■ TASK STATEMENT ■
From the first line to the last, reproduce the records exactly as they appear below.

[Collected data entries]
------

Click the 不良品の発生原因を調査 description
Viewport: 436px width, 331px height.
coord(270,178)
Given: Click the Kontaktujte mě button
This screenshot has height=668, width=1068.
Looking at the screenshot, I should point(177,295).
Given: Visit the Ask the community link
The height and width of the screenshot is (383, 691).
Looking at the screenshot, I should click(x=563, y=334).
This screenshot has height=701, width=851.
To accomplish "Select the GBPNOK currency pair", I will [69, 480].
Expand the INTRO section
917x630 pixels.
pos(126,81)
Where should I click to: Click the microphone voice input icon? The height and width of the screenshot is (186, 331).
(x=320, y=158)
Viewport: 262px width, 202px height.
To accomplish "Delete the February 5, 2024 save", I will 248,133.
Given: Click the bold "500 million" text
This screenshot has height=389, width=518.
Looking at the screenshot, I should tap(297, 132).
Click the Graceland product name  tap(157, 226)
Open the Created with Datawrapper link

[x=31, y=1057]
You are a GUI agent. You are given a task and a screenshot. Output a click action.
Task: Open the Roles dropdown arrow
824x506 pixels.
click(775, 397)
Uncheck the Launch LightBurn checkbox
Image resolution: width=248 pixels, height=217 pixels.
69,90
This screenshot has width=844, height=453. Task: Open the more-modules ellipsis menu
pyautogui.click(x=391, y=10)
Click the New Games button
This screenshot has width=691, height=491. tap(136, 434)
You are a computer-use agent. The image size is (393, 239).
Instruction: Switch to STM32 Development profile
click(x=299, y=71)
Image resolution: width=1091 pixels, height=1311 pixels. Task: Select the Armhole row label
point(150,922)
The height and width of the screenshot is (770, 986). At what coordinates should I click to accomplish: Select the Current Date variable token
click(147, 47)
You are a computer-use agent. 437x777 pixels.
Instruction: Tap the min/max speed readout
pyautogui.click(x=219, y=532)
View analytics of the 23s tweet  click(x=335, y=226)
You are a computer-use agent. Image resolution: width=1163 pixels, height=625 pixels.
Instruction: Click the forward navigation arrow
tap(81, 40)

------

■ SOLUTION TO THE PROBLEM ■
Click the 不良品の発生原因を調査 description
Viewport: 436px width, 331px height.
coord(270,178)
Given: Click the Kontaktujte mě button
This screenshot has height=668, width=1068.
Looking at the screenshot, I should point(177,295).
Given: Visit the Ask the community link
The height and width of the screenshot is (383, 691).
Looking at the screenshot, I should click(x=563, y=334).
This screenshot has height=701, width=851.
To accomplish "Select the GBPNOK currency pair", I will [69, 480].
Expand the INTRO section
917x630 pixels.
pos(126,81)
Where should I click to: Click the microphone voice input icon? The height and width of the screenshot is (186, 331).
(x=320, y=158)
Viewport: 262px width, 202px height.
To accomplish "Delete the February 5, 2024 save", I will 248,133.
Given: Click the bold "500 million" text
This screenshot has height=389, width=518.
Looking at the screenshot, I should tap(297, 132).
Click the Graceland product name  tap(157, 226)
Open the Created with Datawrapper link

[x=31, y=1057]
You are a GUI agent. You are given a task and a screenshot. Output a click action.
Task: Open the Roles dropdown arrow
824x506 pixels.
click(775, 397)
Uncheck the Launch LightBurn checkbox
Image resolution: width=248 pixels, height=217 pixels.
69,90
This screenshot has width=844, height=453. Task: Open the more-modules ellipsis menu
pyautogui.click(x=391, y=10)
Click the New Games button
This screenshot has width=691, height=491. tap(136, 434)
You are a computer-use agent. The image size is (393, 239).
Instruction: Switch to STM32 Development profile
click(x=299, y=71)
Image resolution: width=1091 pixels, height=1311 pixels. Task: Select the Armhole row label
point(150,922)
The height and width of the screenshot is (770, 986). At what coordinates should I click to accomplish: Select the Current Date variable token
click(147, 47)
You are a computer-use agent. 437x777 pixels.
Instruction: Tap the min/max speed readout
pyautogui.click(x=219, y=532)
View analytics of the 23s tweet  click(x=335, y=226)
You are a computer-use agent. Image resolution: width=1163 pixels, height=625 pixels.
Instruction: Click the forward navigation arrow
tap(81, 40)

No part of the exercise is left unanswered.